El Gran Circo Juan Carlos I el edonista
El Rey Juan Carlos I ha puesto sobre la mesa la profunda estulticia de la clase dirigente que proviene de la transición del 78. ¿Podían ser inteligentes las decisiones de un dictador mentecato? Es evidente que no.
La derecha española describe a Juan Carlos I como el gran comercial internacional del capitalismo de amiguetes español, y la izquierda como el simpático salvador de la democracia que inaugura grandes eventos, participa en fiestas y festejos y saluda al pueblo por navidad.
Sin embargo, el «consenso constitucional» ha traído pocos logros sólidos a lo largo del tiempo. El desarrollo turístico fue una visión del franquismo que el COVID–19 acaba de reducir a su mínima expresión. Paro y precariedad son categorías tan populares hoy como ayer. Ni la corona, ni el gobierno tienen proyecto alguno; el futuro se conjuga en un presente continuo donde el castigo es la única solución tanto para el reproche de los corruptos, como para la desesperación de los excluidos. Sin futuro no hay esperanza, sólo más de lo mismo.
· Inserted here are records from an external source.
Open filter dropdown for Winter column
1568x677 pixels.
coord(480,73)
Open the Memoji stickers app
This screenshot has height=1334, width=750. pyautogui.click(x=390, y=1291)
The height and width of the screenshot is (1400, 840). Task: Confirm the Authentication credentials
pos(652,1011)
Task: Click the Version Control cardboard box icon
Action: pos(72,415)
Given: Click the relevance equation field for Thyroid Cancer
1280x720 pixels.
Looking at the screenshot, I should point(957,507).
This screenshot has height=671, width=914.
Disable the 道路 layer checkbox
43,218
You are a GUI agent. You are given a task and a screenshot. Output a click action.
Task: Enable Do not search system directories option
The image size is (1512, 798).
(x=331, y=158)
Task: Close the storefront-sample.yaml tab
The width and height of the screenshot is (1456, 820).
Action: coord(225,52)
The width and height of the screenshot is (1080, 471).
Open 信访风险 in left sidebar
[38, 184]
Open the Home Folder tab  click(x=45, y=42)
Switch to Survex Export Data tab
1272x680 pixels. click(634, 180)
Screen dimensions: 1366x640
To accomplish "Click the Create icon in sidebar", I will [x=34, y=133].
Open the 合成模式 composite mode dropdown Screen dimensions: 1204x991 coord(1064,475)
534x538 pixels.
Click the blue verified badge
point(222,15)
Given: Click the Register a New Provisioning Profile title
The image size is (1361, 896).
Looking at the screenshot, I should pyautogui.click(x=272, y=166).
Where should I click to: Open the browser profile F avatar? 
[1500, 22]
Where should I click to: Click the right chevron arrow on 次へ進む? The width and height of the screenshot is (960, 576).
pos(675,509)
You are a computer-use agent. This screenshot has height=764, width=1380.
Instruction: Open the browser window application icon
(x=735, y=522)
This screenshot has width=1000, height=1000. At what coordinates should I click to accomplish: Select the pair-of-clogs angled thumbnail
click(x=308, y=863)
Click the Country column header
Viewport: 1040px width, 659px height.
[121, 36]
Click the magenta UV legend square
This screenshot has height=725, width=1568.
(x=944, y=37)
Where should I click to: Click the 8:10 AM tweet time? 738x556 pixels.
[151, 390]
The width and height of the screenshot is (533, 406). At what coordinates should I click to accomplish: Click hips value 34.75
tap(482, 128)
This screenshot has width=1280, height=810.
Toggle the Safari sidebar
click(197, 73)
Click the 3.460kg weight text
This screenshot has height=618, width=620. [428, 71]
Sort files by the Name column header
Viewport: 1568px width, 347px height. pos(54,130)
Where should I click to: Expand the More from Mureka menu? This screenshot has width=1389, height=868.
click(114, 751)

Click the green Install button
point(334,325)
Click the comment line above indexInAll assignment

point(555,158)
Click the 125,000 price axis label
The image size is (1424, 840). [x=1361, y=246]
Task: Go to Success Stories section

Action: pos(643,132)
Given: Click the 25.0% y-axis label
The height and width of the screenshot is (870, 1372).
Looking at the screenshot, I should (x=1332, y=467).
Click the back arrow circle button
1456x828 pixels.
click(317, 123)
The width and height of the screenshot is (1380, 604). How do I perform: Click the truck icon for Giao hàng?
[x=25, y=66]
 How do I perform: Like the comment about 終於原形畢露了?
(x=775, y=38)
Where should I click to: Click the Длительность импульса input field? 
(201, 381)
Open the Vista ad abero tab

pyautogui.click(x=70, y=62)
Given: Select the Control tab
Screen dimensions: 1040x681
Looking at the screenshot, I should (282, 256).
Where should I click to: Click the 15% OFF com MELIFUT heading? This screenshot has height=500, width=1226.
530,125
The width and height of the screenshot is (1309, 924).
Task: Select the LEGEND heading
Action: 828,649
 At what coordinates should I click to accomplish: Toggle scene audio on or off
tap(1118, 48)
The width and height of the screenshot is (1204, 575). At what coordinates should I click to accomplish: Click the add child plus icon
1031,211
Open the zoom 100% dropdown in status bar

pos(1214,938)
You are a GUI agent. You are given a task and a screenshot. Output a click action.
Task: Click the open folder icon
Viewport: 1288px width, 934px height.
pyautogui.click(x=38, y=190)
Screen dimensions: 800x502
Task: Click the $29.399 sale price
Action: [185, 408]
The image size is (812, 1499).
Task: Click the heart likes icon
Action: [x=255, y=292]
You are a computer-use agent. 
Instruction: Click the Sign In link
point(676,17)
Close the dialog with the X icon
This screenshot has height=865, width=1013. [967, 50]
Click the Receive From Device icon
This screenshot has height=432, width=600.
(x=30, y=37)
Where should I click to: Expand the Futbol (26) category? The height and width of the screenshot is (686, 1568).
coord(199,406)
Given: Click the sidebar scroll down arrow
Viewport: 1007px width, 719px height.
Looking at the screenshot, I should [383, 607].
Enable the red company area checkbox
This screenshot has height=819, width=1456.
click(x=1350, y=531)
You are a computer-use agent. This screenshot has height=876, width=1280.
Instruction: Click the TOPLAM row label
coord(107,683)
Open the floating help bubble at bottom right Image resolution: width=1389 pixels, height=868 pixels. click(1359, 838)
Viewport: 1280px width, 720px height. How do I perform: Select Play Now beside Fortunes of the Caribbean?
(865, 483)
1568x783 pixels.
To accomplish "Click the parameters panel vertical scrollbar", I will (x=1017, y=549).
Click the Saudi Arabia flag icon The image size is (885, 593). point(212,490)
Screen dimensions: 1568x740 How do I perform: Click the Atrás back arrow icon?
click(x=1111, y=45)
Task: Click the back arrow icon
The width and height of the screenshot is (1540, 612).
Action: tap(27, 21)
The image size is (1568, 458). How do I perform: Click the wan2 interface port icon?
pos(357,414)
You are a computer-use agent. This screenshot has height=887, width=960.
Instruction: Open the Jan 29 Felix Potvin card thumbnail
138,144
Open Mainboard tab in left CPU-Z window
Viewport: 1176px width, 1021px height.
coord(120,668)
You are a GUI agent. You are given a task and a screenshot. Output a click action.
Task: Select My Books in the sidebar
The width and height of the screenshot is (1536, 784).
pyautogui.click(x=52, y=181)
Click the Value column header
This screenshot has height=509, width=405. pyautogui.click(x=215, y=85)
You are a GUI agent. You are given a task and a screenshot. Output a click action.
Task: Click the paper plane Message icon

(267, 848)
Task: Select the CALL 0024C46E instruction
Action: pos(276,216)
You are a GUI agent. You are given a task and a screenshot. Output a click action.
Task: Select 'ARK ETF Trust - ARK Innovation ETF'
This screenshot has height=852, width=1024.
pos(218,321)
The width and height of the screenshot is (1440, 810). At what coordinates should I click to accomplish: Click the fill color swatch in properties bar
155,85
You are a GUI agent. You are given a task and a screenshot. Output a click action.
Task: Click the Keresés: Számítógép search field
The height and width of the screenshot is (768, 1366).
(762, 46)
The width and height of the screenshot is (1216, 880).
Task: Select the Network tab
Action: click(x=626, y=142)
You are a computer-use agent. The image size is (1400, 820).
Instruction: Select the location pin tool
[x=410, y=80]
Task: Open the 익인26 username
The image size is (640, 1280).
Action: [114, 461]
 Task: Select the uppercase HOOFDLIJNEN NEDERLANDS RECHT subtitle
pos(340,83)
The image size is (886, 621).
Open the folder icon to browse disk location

Sin moral, ni ética, tampoco hay equilibrio, ni armonía; sólo sospecha y fragmentación.
Así pues, el comisario Villarejo, Corina y toda la corte de periodistas, expertos, jueces y fiscales que les acompañan son expresión de otras tantas «razones plurales» que compiten en el charco de pirañas del Gran Circo de la Una, Grande y Libre finca particular del señorito español. Aquí nada es público. Todo es propiedad privada.
La arriesgada maniobra de Pedro Sánchez; remover las instituciones de bloqueo
¿Alguien podría imaginar al abogado del honorable Pujol escribiendo una carta a los medios anunciando desde un paradero desconocido que su cliente «permanece en todo caso a disposición del Ministerio Fiscal para cualquier trámite o actuación que considere oportuna»?
El «consenso constitucional» nada entiende de ética, ni moral, pero sí entiende del «Derecho amigo». Y si Pujol no se ha sentado todavía en el banquillo, ¿Por qué razón podríamos esperar que se siente en el banquillo Juan Carlos I?
La fragmentación moral de la ciudadanía española no presupone una falta de sensibilidad al espectáculo de Juan Carlos I, Corina y Villarejo. Tampoco su pasividad general manifiesta un respaldo cualificado al «consenso constitucional» del 78.
Lo que el gobierno de Pedro Sánchez debe tener presente ahora no es el respeto a un dogma constitucional caído, sino la apremiante necesidad de un futuro armónico y sólido que no podrá construirse sin remover las instituciones que lo obstruyen.